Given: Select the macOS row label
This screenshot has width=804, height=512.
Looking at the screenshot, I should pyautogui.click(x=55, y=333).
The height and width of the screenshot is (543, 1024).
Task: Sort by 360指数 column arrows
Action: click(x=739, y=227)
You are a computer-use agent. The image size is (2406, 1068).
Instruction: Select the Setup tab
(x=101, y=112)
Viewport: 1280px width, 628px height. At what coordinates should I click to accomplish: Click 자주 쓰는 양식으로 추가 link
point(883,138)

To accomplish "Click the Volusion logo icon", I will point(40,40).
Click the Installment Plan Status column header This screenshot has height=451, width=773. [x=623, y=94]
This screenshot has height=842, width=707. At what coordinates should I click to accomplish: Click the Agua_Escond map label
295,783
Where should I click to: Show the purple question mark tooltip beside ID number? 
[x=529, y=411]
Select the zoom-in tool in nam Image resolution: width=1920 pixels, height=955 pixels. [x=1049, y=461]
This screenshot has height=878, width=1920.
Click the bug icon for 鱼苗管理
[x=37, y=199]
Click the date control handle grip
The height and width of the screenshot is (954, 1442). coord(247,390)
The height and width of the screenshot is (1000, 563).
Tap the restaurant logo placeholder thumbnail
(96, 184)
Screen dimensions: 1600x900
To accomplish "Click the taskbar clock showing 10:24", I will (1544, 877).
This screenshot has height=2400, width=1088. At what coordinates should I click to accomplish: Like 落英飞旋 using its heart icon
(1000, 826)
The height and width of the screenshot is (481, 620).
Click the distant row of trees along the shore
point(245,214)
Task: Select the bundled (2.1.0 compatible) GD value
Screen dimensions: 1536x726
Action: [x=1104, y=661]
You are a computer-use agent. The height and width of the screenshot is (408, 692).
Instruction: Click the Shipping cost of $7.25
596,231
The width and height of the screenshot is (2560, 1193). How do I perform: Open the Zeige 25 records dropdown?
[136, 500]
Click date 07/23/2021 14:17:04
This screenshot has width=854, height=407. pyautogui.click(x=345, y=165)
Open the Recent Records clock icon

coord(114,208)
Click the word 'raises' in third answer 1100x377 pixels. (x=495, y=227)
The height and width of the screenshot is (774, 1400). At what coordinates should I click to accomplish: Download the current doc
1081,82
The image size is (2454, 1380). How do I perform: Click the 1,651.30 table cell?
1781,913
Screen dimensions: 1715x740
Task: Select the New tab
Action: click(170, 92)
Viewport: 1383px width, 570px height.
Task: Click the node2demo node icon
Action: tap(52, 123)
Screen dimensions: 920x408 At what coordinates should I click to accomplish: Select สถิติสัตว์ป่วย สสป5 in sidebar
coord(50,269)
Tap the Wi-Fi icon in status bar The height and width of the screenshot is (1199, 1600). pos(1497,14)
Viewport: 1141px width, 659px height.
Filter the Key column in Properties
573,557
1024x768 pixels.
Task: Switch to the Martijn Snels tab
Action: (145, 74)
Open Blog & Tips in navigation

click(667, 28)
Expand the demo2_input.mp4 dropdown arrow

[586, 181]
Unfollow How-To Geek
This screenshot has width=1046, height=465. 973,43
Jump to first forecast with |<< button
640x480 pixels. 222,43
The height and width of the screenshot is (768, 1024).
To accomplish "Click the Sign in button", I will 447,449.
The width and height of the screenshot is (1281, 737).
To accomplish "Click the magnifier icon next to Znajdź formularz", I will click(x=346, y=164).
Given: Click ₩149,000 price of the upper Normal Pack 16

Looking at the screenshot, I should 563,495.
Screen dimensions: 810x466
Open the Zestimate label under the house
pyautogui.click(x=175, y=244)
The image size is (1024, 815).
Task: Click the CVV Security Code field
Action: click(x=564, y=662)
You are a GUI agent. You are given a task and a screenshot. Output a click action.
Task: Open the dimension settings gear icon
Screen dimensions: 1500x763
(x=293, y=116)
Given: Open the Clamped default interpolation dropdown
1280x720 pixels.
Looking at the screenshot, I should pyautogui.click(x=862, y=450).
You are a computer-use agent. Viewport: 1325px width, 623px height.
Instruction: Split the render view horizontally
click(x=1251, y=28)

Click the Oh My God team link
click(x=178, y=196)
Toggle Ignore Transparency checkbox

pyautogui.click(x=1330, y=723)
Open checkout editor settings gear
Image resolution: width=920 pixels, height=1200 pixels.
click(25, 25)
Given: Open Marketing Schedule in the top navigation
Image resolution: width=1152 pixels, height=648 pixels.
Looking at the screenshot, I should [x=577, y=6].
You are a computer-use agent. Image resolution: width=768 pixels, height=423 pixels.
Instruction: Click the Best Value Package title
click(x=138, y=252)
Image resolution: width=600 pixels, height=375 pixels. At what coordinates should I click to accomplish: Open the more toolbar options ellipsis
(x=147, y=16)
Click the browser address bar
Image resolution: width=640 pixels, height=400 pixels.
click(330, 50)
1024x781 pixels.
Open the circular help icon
******
*What you are asked to do*
Reproduce the lines of the records above verbatim, starting at the line that contains "Given: Open the" and ending at the line that contains "click(x=1251, y=28)", with both of those lines included.

*Exercise answer*
Given: Open the Clamped default interpolation dropdown
1280x720 pixels.
Looking at the screenshot, I should pyautogui.click(x=862, y=450).
You are a computer-use agent. Viewport: 1325px width, 623px height.
Instruction: Split the render view horizontally
click(x=1251, y=28)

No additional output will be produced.